======== Source data ========
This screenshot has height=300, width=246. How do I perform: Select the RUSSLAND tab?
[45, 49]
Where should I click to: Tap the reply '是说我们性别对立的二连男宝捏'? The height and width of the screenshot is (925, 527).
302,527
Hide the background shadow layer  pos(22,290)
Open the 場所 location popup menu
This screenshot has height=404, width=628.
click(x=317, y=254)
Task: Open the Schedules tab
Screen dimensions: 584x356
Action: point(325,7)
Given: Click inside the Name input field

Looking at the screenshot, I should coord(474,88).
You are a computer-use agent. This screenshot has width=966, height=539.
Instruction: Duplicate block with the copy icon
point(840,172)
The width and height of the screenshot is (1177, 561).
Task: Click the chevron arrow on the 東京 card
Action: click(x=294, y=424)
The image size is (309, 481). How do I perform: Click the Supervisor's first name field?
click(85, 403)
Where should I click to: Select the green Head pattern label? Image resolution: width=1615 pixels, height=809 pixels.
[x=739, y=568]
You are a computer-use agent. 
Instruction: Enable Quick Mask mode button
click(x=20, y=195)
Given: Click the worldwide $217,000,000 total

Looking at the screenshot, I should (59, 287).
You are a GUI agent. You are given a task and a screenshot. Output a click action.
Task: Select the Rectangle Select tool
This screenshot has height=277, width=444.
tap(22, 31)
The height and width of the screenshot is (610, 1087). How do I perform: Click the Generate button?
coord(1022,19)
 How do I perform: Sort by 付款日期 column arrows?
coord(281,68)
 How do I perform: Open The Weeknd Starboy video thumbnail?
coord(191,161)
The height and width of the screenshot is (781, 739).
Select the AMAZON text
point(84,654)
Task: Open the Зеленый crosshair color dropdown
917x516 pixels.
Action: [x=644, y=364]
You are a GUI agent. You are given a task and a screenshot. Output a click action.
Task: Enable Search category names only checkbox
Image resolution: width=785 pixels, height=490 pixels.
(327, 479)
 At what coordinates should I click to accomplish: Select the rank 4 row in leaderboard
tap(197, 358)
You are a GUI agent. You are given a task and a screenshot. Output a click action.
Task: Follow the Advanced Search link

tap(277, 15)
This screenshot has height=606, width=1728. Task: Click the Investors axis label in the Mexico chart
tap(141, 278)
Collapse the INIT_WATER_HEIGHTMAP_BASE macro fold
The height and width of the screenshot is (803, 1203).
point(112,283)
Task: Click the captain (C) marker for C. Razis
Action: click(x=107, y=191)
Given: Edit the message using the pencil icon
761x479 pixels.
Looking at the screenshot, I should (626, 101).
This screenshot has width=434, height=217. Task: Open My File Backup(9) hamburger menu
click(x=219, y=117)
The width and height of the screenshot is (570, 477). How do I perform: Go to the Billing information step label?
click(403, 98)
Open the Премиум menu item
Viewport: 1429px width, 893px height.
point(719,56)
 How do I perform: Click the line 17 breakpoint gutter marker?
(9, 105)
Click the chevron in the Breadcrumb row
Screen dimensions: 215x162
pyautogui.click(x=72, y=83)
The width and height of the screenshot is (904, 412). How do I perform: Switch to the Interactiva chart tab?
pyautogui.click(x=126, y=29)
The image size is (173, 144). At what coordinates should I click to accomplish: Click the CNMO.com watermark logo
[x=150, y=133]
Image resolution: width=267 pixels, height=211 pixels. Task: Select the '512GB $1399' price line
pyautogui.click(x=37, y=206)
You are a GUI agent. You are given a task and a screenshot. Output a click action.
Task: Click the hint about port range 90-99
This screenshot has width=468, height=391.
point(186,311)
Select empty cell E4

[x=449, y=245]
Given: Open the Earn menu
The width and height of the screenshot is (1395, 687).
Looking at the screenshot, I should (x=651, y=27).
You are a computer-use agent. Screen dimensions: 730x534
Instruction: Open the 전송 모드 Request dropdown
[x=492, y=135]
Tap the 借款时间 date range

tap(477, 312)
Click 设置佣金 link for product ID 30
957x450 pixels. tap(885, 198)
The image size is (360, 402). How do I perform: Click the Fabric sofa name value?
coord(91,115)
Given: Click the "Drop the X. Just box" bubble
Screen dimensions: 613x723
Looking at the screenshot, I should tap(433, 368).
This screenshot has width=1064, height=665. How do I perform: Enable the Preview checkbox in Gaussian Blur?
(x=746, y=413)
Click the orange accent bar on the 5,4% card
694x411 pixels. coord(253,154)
========
Nothing but the lines from the one holding "Click 设置佣金 link for product ID 30" through the last line of the data may be output, and each must match exactly.

→ Solved problem:
Click 设置佣金 link for product ID 30
957x450 pixels. tap(885, 198)
The image size is (360, 402). How do I perform: Click the Fabric sofa name value?
coord(91,115)
Given: Click the "Drop the X. Just box" bubble
Screen dimensions: 613x723
Looking at the screenshot, I should tap(433, 368).
This screenshot has width=1064, height=665. How do I perform: Enable the Preview checkbox in Gaussian Blur?
(x=746, y=413)
Click the orange accent bar on the 5,4% card
694x411 pixels. coord(253,154)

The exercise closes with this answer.